Pointing at the bulletin letter's date (link) at left will display it's title.
April 15, 2007
The Implications of Easter Week in our Life The week following Easter Sunday is traditionally known as Easter Week. Since Easter is a major feast in our Christian tradition, the week that follows is also known as the Octave of Easter. Only three feast in the liturgical calendar have an octave, namely, Christmas, Easter and Pentecost. Since Easter is the major feast of the year, every weekday of Easter Week is celebrated as a solemnity. The daily Mass readings pertain directly to the Easter event. This gives us much to ponder for our lives.
Since many of us are not able to attend daily Mass perhaps we can take a few minutes to reflect on the scripture messages given to us during this week. The Scripture readings ask many questions of its listeners. If taken seriously, these readings can help change our lives. They can literally give us New Life.
Our first message comes from Jesus in Monday’s Gospel. Jesus meets those searching for him and tells them “Be not afraid”. How often does this happen to us in our lives. We feel lost, disoriented. Our lives seem to be so confused and we react with stress and anxiety. If we believe in the Resurrection, we can remember during these very human times, that we have nothing to be afraid of. God is alive and he is walking beside us. We just don’t recognize him.

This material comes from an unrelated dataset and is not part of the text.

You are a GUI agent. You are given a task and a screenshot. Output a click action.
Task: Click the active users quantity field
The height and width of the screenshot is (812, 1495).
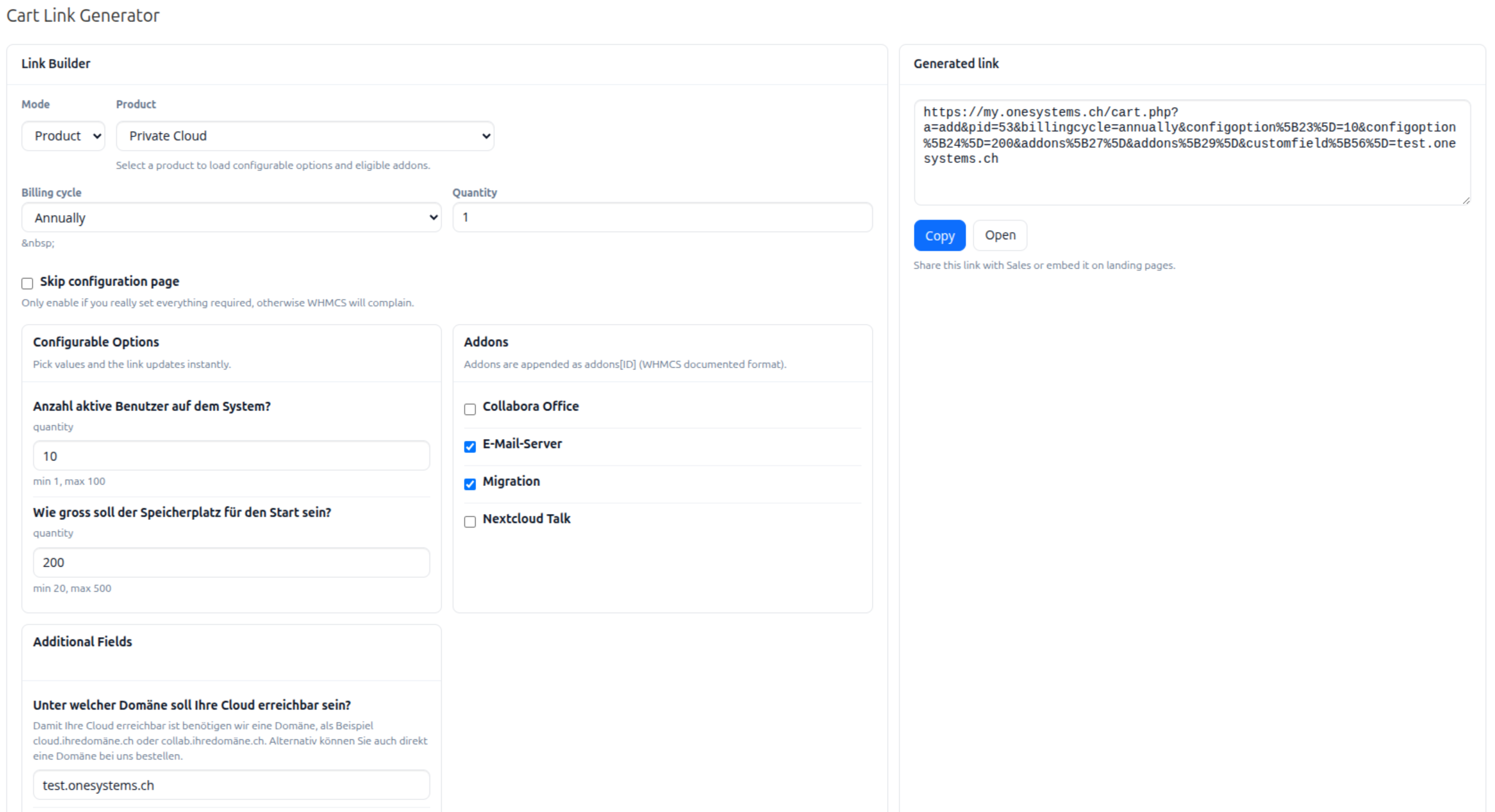click(x=231, y=456)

On Tuesday, the Gospel asks us some very pointed questions. When Mary Magdelene asked, “What are we to do?” The answer came, “Why are you weeping?” and, “Whom are you looking for?” Again, these are questions that are very pertinent to our present lives. We often come to the point of tears in our lives. We become discouraged, feeling alone and abandoned. Our family and friends often seem nowhere to be found. We often ask ourselves, “What should I do, What more can I do?” If we are attuned to the presence of God in our lives and if we believe in the Resurrection, we will hear the answer to our questions. The answer will come in the form of other questions, i.e., “Why are you weeping? Whom are you looking for? These questions force us to remember that we are not alone but we are walking in the presence of someone who is stronger and
wiser and always loving. Would we have recognized the Lord if we had been the Apostles? If yes, why don’t we recognize him in our lives today?
On Wednesday, Jesus meets the disciples on their way to Emmaus. He converses with them and encourages them with his interpretation of the scriptures but still, they do not recognize him until he breaks bread with them. Does this often happen to us? Jesus often meets us on our journey. He is standing near to us and speaks to us on whatever topic is bothering us. But, like the disciples, we are often so taken up with our misery that we fail to recognize his presence - his desire to be with us along the way. Why do we do this to ourselves?
Lastly, the message comes to us that being followers of Christ will mean rejection from others. This will bring discouragement, fear, perhaps anger. We second guess ourselves in our faith and wonder why we bother. Does it make sense? Is it all worth it? The gospel answers us by saying, “There is no other name by which we are to be saved.” Jesus invites us to be his friend and his follower. He invites us into a relationship we cannot forego. He invites us to come to the shore and have breakfast with him. How intimate is that? Do we believe?